MATERIAL PROVIDED start

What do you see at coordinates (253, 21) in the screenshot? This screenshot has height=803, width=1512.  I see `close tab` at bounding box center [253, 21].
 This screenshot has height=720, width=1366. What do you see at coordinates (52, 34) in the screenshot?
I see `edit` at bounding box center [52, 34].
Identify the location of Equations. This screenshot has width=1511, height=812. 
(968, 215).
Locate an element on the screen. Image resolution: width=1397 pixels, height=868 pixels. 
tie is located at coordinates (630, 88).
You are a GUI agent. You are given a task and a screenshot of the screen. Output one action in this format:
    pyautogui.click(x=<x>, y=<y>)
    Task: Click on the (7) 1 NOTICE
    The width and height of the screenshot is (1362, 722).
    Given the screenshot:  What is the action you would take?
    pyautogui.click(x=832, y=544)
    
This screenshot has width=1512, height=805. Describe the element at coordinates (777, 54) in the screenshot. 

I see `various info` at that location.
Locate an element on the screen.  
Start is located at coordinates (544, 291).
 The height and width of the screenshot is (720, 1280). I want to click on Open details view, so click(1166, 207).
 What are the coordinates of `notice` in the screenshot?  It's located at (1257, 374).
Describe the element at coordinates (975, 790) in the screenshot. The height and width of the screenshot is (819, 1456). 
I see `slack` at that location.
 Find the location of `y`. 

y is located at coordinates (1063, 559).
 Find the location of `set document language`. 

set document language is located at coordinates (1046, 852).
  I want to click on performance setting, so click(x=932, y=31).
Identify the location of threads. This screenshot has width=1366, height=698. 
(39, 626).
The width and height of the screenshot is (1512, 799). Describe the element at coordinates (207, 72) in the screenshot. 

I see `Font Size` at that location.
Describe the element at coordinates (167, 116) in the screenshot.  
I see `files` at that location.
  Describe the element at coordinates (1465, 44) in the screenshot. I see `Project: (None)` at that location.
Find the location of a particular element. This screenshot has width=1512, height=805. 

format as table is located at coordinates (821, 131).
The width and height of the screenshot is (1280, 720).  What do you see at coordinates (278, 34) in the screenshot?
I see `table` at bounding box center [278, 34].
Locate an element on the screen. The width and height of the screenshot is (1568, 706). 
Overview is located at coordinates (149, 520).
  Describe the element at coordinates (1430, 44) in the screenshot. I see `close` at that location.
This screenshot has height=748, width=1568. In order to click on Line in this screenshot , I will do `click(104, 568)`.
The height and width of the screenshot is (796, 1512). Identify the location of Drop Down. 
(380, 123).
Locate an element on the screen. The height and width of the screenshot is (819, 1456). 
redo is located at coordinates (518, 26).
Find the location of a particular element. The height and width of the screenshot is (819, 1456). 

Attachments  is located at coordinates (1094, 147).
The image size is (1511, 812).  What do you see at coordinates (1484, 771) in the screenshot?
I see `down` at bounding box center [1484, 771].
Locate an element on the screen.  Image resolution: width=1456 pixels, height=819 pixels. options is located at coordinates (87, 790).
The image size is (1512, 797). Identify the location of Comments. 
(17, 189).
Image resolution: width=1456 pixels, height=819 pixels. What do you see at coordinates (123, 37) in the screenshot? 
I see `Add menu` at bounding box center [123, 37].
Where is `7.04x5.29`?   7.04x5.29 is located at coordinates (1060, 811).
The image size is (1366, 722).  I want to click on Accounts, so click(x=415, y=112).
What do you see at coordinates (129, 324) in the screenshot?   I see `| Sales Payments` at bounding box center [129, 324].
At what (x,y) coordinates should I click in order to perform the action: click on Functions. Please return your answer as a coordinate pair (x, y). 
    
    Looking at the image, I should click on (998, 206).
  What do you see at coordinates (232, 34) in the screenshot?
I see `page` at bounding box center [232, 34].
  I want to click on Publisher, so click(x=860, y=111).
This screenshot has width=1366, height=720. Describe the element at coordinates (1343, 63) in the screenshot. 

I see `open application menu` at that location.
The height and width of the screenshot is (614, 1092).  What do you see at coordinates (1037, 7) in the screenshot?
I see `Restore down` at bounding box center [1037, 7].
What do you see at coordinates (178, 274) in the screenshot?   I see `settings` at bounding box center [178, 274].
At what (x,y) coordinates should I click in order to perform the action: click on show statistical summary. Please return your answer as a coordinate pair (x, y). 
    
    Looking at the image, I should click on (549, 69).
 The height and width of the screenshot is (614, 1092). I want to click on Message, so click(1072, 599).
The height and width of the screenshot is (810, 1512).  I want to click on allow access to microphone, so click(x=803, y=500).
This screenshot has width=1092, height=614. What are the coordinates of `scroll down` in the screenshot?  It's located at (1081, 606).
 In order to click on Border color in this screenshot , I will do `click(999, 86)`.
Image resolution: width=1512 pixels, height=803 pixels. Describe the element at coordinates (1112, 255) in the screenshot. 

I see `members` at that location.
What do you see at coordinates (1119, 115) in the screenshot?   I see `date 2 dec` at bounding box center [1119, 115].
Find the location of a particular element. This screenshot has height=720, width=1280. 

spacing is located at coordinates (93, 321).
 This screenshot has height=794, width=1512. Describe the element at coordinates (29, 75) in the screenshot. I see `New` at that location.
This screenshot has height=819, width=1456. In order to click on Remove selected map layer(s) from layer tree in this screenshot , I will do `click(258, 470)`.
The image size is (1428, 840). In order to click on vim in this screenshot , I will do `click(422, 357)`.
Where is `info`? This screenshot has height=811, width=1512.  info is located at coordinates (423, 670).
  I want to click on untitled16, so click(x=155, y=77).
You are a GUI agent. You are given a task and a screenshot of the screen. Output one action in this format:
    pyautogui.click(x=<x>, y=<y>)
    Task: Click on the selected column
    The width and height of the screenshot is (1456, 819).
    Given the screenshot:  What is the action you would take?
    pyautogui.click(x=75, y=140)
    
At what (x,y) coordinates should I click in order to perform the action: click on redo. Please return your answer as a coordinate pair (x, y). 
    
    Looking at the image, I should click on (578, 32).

MATERIAL PROVIDED end

Select each line of the records above that contains the word "resolution".

Locate an element on the screen. Image resolution: width=1397 pixels, height=868 pixels. 
Locate an element on the screen.  Image resolution: width=1456 pixels, height=819 pixels. options is located at coordinates (87, 790).
Image resolution: width=1456 pixels, height=819 pixels. What do you see at coordinates (123, 37) in the screenshot? 
Image resolution: width=1512 pixels, height=803 pixels. Describe the element at coordinates (1112, 255) in the screenshot. 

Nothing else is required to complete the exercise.